- ACTIVITY
Which of the lines below include the word "computer"? Pull each one out.

*** EXTRACTED INFORMATION Section Begins ***

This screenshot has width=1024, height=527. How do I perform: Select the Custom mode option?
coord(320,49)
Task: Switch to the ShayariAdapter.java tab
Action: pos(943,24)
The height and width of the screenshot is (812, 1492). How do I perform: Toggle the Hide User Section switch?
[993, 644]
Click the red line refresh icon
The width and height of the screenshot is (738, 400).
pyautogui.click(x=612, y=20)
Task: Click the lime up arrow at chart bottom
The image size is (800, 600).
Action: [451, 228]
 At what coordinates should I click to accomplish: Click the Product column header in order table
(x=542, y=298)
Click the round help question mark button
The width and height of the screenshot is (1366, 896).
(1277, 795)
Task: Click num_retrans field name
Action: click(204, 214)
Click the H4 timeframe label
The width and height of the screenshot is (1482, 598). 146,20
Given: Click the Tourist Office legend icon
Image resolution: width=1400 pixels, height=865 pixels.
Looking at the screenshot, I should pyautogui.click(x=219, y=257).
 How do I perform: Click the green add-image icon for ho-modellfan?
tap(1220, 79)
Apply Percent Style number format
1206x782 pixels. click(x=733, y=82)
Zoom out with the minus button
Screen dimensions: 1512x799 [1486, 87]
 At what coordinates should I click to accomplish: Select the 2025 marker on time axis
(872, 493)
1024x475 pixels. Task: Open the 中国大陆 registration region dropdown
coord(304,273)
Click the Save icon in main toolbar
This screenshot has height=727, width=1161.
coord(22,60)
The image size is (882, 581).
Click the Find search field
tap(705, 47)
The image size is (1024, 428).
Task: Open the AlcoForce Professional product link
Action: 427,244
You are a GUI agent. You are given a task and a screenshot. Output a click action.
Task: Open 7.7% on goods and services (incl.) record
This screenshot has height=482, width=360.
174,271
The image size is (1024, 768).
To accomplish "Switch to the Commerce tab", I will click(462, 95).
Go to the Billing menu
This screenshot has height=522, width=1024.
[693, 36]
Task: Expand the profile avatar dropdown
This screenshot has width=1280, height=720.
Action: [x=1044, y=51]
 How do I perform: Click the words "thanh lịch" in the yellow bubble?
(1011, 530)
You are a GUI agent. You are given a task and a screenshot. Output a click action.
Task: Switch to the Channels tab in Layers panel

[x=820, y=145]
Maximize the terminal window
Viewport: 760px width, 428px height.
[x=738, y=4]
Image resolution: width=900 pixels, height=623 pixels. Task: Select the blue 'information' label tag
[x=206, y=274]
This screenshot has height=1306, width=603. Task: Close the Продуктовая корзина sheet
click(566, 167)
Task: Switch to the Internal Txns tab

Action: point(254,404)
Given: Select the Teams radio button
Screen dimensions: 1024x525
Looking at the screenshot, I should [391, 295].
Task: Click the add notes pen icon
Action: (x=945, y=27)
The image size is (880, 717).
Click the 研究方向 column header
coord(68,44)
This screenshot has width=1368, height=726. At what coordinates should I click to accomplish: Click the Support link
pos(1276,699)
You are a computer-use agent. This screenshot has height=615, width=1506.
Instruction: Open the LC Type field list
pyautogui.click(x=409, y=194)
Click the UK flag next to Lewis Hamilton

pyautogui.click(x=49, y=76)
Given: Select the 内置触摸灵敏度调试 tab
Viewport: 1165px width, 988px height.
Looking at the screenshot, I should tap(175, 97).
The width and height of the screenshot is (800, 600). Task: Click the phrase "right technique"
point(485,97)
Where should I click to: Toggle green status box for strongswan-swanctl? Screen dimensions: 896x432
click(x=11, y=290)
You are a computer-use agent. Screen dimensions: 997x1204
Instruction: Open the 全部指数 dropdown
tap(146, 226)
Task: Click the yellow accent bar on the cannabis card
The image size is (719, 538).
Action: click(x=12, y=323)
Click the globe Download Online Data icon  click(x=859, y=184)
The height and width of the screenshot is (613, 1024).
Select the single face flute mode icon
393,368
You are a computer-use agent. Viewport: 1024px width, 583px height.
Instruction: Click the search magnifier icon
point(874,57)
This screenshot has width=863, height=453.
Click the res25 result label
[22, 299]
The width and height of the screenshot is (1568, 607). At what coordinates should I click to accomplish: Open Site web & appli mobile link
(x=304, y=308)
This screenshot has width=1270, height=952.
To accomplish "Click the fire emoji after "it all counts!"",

*** EXTRACTED INFORMATION Section Ends ***

- WRITTEN REPLY
You are a computer-use agent. This screenshot has height=615, width=1506.
You are a computer-use agent. Screen dimensions: 997x1204
You are a computer-use agent. Viewport: 1024px width, 583px height.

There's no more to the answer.